Exercise:
In the listing below, print exactly the lines between the line holding "Given: Click the" and the line holding "Task: Select the Cash series endpoint marker", inclusive, and no more.
━━━━━━━━
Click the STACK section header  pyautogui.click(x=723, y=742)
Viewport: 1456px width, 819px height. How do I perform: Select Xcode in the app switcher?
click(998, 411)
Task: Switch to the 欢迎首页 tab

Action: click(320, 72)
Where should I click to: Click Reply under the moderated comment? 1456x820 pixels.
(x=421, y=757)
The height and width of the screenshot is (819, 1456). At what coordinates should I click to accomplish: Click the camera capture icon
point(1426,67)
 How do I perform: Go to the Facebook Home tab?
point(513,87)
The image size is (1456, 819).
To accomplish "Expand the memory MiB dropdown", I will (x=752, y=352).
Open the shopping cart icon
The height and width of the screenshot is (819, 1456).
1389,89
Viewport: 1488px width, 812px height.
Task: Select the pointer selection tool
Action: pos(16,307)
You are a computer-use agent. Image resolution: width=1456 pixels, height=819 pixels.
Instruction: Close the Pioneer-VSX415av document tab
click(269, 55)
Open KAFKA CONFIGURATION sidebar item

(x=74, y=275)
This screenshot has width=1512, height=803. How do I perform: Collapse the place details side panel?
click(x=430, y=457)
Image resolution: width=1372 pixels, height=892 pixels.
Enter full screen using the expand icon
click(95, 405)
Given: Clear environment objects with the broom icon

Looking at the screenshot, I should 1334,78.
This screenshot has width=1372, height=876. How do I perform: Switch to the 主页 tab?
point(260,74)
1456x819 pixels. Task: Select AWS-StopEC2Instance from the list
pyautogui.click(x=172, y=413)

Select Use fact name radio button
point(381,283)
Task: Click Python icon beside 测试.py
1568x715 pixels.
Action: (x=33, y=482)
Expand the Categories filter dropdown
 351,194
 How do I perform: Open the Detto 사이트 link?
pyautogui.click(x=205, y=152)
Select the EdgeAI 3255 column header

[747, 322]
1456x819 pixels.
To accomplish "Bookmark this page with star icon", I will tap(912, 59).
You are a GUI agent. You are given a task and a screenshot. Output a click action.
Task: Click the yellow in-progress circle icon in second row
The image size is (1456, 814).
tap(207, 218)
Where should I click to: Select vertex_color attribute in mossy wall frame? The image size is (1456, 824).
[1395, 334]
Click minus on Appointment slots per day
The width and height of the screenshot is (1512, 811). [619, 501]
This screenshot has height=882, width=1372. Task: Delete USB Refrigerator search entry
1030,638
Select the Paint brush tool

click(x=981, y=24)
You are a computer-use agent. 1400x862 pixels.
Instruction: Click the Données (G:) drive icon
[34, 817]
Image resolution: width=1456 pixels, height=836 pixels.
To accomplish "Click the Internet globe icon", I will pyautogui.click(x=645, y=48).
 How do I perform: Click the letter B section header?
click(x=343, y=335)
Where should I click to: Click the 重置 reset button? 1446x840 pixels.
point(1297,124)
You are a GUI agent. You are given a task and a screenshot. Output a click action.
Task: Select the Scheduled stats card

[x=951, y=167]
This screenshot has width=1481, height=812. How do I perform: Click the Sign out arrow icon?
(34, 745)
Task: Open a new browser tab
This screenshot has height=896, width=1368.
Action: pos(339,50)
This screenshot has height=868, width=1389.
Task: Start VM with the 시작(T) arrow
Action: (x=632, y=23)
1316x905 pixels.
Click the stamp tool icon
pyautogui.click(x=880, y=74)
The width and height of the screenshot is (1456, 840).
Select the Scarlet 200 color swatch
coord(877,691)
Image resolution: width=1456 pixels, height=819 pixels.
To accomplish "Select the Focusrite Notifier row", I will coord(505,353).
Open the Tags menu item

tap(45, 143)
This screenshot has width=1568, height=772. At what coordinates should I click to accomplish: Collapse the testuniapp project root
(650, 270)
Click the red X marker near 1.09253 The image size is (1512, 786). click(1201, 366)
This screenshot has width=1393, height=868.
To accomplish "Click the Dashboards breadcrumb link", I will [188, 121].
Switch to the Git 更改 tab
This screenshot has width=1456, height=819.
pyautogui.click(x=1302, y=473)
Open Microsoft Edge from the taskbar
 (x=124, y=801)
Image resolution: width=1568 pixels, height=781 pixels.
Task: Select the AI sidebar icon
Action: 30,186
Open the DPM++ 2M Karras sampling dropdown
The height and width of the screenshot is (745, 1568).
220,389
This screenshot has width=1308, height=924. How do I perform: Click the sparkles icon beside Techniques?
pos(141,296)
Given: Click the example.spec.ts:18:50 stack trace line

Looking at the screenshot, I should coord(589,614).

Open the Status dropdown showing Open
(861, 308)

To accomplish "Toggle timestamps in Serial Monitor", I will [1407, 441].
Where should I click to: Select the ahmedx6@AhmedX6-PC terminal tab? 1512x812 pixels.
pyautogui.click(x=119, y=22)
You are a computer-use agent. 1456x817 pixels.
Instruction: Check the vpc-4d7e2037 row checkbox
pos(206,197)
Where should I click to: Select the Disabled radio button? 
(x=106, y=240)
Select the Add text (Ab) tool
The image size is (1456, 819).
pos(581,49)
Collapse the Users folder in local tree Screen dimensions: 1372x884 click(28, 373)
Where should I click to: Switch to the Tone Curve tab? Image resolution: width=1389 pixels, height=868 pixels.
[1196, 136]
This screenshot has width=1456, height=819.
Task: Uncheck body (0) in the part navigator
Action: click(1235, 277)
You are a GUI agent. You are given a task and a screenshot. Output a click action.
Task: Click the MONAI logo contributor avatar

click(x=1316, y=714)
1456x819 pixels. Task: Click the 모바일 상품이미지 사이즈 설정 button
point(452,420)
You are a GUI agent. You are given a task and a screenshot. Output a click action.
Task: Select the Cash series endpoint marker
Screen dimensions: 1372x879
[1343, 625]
━━━━━━━━
Result of this exercise:
Given: Click the example.spec.ts:18:50 stack trace line

Looking at the screenshot, I should coord(589,614).

Open the Status dropdown showing Open
(861, 308)

To accomplish "Toggle timestamps in Serial Monitor", I will [1407, 441].
Where should I click to: Select the ahmedx6@AhmedX6-PC terminal tab? 1512x812 pixels.
pyautogui.click(x=119, y=22)
You are a computer-use agent. 1456x817 pixels.
Instruction: Check the vpc-4d7e2037 row checkbox
pos(206,197)
Where should I click to: Select the Disabled radio button? 
(x=106, y=240)
Select the Add text (Ab) tool
The image size is (1456, 819).
pos(581,49)
Collapse the Users folder in local tree Screen dimensions: 1372x884 click(28, 373)
Where should I click to: Switch to the Tone Curve tab? Image resolution: width=1389 pixels, height=868 pixels.
[1196, 136]
This screenshot has width=1456, height=819.
Task: Uncheck body (0) in the part navigator
Action: click(1235, 277)
You are a GUI agent. You are given a task and a screenshot. Output a click action.
Task: Click the MONAI logo contributor avatar

click(x=1316, y=714)
1456x819 pixels. Task: Click the 모바일 상품이미지 사이즈 설정 button
point(452,420)
You are a GUI agent. You are given a task and a screenshot. Output a click action.
Task: Select the Cash series endpoint marker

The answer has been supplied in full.